The song was hemming in the mind, STILL in this early morning. Stunned was I at first moment. Am I still in Indonesia?
Crusade Army of God. Over 1000 of people came to the altar and submit their life to God. Over 500 people was baptised in water on the night itself.
Past few days was indeed like a dream. Minutes by minutes it shooting pass like a dashing meteor. I wish to recall back every moment, every scenes, every shouting of Halleluyah that I had been through. Seriously, am start wondering Did I ever ever been through such a wonderful days, or it is just a dream? Yeah... I know it sound funny here. BUT, it was truly "depressing" when I found myself woke up on the bed of Sec 2 Wangsa Maju.

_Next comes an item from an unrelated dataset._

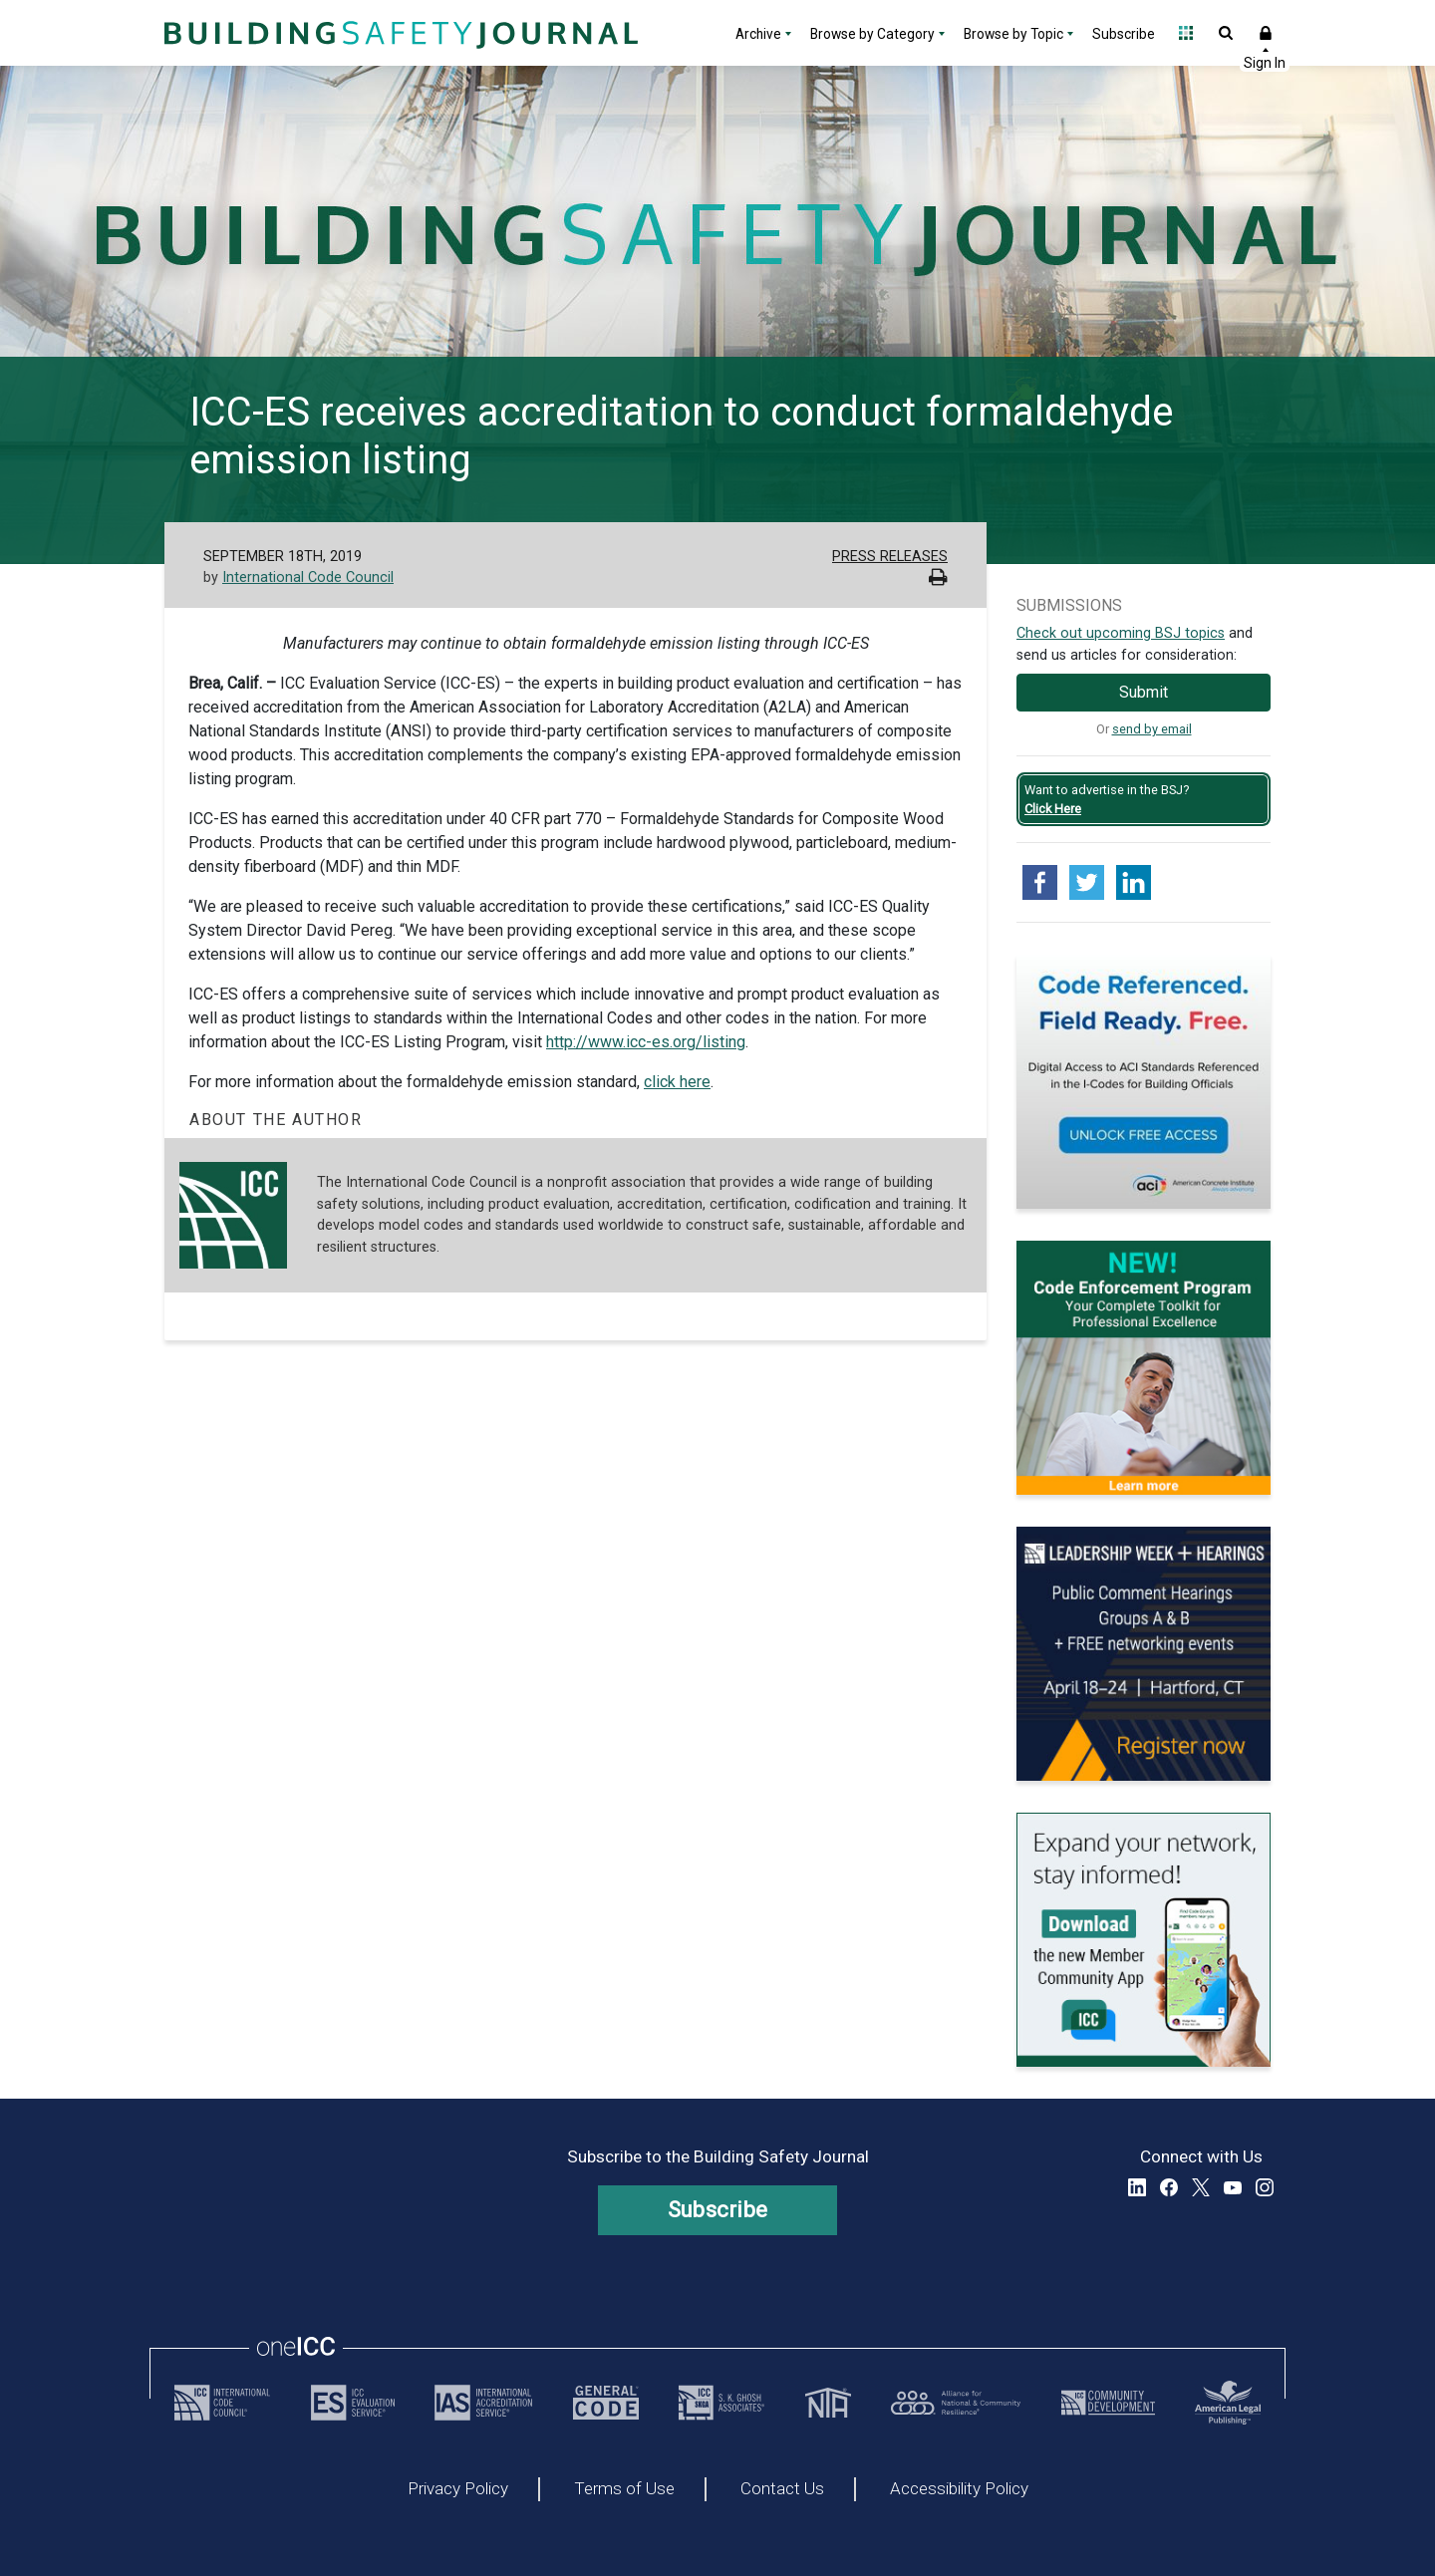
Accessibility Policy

And now, I am 1000 degree times of regret for not buying the DVD recording of the conference sermons.
The feeling was bubble-ing up when I was on the sky of Indonesia, departuring back to Malaysia. As if there was a sound was keep yield-ling at me, wake up and back to life!
The last service in Mawar Sharon, I was just 5 steps away from Pastor Phlip who stand on the stage. God is so loving that He answer my call. Among the 3000 congregations, everyday He makes me sit nearer and nearer to the stage. From the 1st day of 50 rows away, to 2nd day of 10 rows away, 3rd day of 8 rows away, and lastly the 3 rows away from stage. It was un-verbalised kind of gratitude that how God answer my desire in such a great way.
Starring Pastor Philip from that stone-throw distance, a feeling of insecurity started to plague me. Can I not leaving here? Can I not going back and face my routine life? Can I remain here to have a life that follow by wonder, sign and miracle, like how Mawar Sharon does?
1st day of Asia For Jesus Conference. Pst Philip did the opening session in an extraordinary way. The anointing of HUMILITY clouded the whole place.
All of the sudden while I was still pondering in my own mud, holy spirit talk to my mind -
" 为什么Philip牧师的神会比较大?难道他的神不也是你的神吗?Abraham's god is not your god so? Isaac's god is not your god so? Jacob's god is not your god so? Indonesia god is not your god so?"
"Mawar Sharon's god is not Muk En god so? "
My answer breakout in silence. My guiltiness stream out with tears down the cheeks.
Dear god, may this not a just a conference, but is a dream that you have plant in me. Let it grows like a seed in me, literally let the world witness your spiritual giant dream comes true. Through ME~!!
Cause you are the same god that whoever call on your name, they will save. Jesus, you are my god~!!